| What you need to do |
Copy the entries from the line containing "一箇所 (830, 1135)" through the end of the entries, replacing "Queen" with "King" and leaving everything else unchanged.

| Records provided |
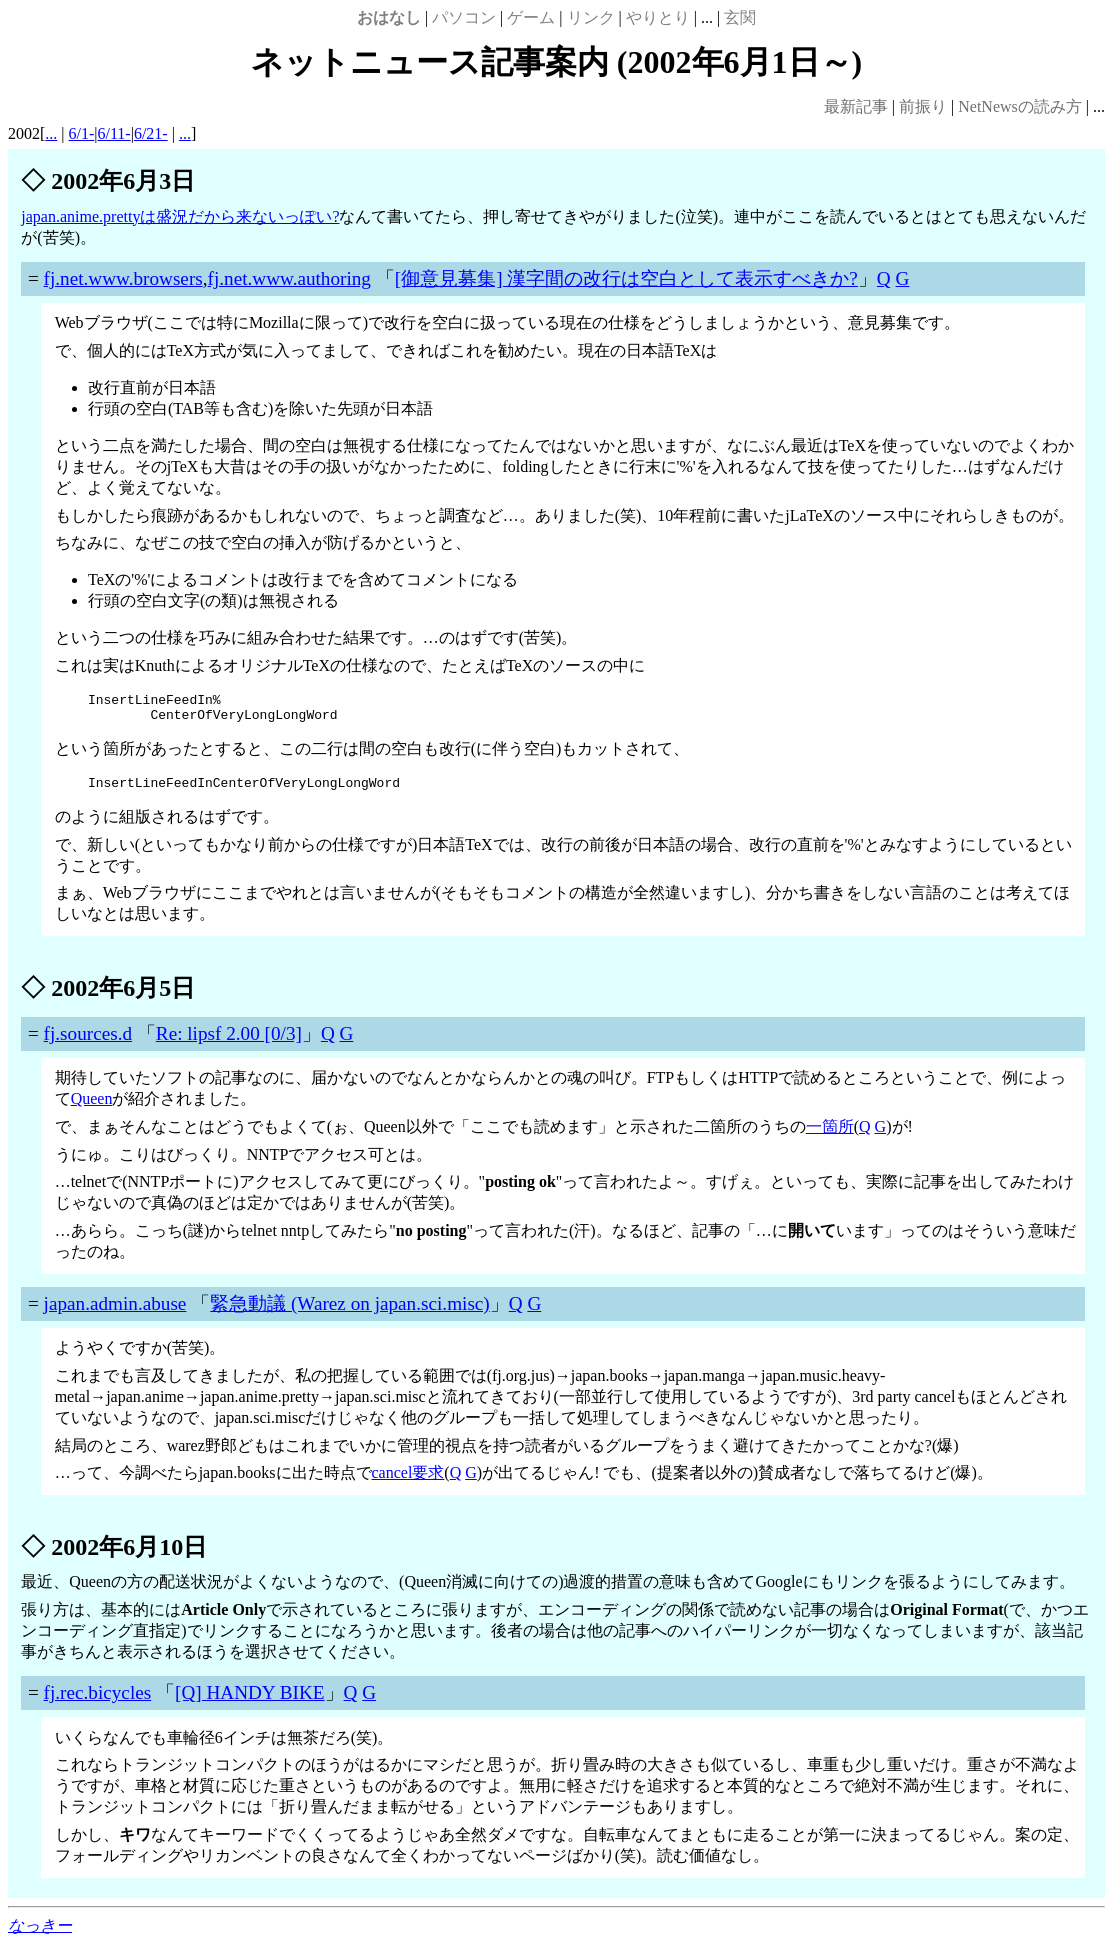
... (51, 133)
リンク (591, 17)
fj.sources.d (88, 1042)
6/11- (114, 133)
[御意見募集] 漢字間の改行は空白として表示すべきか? (626, 278)
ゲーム (531, 17)
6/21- (151, 133)
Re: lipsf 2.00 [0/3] (229, 1042)
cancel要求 (408, 1481)
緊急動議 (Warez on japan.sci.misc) (350, 1312)
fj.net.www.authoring (289, 278)
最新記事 (856, 106)
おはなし (389, 17)
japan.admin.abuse (115, 1312)
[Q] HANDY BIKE (250, 1701)
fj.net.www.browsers (123, 278)
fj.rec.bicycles (98, 1701)
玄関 (740, 17)
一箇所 (830, 1135)
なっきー (40, 1934)
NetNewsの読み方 (1020, 106)
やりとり (658, 17)
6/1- (82, 133)
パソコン (464, 17)
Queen (92, 1107)
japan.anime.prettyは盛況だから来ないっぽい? (180, 216)
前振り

| Result of this exercise |
一箇所 (830, 1135)
なっきー (40, 1934)
NetNewsの読み方 (1020, 106)
やりとり (658, 17)
6/1- (82, 133)
パソコン (464, 17)
King (92, 1107)
japan.anime.prettyは盛況だから来ないっぽい? (180, 216)
前振り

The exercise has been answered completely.